Department of Computer Science, Sapienza University of Rome, Via Salaria 113, Rome 00198, Italy.
Department of Computer Science, Mathematics and Physics, University of Udine, Via delle Scienze 206, Udine 33100, Italy.
Int J Neural Syst. 2022 Oct;32(10):2250040. doi: 10.1142/S012906572250040X. Epub 2022 Jul 25.
Human feelings expressed through verbal (e.g. voice) and non-verbal communication channels (e.g. face or body) can influence either human actions or interactions. In the literature, most of the attention was given to facial expressions for the analysis of emotions conveyed through non-verbal behaviors. Despite this, psychology highlights that the body is an important indicator of the human affective state in performing daily life activities. Therefore, this paper presents a novel method for affective action and interaction recognition from videos, exploiting multi-view representation learning and only full-body handcrafted characteristics selected following psychological and proxemic studies. Specifically, 2D skeletal data are extracted from RGB video sequences to derive diverse low-level skeleton features, i.e. multi-views, modeled through the bag-of-visual-words clustering approach generating a condition-related codebook. In this way, each affective action and interaction within a video can be represented as a frequency histogram of codewords. During the learning phase, for each affective class, training samples are used to compute its global histogram of codewords stored in a database and later used for the recognition task. In the recognition phase, the video frequency histogram representation is matched against the database of class histograms and classified as the closest affective class in terms of Euclidean distance. The effectiveness of the proposed system is evaluated on a specifically collected dataset containing 6 emotion for both actions and interactions, on which the proposed system obtains 93.64% and 90.83% accuracy, respectively. In addition, the devised strategy also achieves in line performances with other literature works based on deep learning when tested on a public collection containing 6 emotions plus a neutral state, demonstrating the effectiveness of the presented approach and confirming the findings in psychological and proxemic studies.

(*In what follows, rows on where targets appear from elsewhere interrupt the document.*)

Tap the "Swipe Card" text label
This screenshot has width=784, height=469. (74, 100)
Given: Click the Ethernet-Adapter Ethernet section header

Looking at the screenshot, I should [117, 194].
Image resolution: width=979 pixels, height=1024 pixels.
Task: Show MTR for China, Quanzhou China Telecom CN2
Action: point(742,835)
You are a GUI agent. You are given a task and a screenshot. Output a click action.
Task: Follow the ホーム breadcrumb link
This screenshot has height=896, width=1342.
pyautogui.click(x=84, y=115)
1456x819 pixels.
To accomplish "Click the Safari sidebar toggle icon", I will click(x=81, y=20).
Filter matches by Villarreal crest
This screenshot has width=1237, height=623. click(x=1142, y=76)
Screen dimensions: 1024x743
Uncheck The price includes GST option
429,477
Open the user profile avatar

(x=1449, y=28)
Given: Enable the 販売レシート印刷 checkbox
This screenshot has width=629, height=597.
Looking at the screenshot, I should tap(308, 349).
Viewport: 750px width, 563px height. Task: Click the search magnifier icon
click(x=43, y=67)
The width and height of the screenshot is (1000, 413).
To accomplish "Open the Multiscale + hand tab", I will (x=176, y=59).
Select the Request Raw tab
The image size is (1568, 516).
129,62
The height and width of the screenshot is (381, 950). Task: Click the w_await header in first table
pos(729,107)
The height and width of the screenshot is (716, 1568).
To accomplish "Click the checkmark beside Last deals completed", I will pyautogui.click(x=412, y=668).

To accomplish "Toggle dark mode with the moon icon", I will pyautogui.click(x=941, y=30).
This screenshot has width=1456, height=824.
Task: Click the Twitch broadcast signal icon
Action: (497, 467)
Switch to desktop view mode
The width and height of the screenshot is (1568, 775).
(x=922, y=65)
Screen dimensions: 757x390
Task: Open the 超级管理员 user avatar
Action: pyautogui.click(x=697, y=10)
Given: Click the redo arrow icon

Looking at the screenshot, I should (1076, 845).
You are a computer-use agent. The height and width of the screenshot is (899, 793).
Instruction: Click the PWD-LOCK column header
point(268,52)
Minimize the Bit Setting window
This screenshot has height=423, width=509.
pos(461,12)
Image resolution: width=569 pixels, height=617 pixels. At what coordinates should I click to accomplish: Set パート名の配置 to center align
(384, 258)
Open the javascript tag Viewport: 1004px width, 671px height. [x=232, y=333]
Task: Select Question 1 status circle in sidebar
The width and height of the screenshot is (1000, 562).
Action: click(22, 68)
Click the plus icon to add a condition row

人类通过言语(例如声音)和非言语沟通渠道(例如面部或身体)表达的情感可以影响人类的行动或互动。在文献中,大多数注意力都集中在面部表情上,用于分析非言语行为所传达的情感。尽管如此,心理学强调,身体在执行日常生活活动时是人类情感状态的重要指标。因此,本文提出了一种从视频中识别情感动作和交互的新方法,利用多视图表示学习和仅根据心理学和近体学研究选择的全身体手工特征。具体来说,从 RGB 视频序列中提取 2D 骨骼数据,以得出各种低级骨骼特征,即多视图,通过基于视觉单词的聚类方法建模,生成与条件相关的代码本。通过这种方式,视频中的每个情感动作和交互都可以表示为代码词的频率直方图。在学习阶段,对于每个情感类别,使用训练样本计算其全局代码词直方图并存储在数据库中,然后用于识别任务。在识别阶段,将视频频率直方图表示与数据库中的类别直方图进行匹配,并根据欧几里得距离将其分类为最接近的情感类别。在专门收集的包含动作和交互的 6 种情感的数据集上评估了所提出系统的有效性,该系统在这两个数据集上的准确率分别为 93.64%和 90.83%。此外,在所提出的方法基于心理学和近体学研究的发现的同时,当在包含 6 种情感和中性状态的公共数据集上进行测试时,所设计的策略也取得了与其他基于深度学习的文献工作相当的性能,证明了所提出方法的有效性。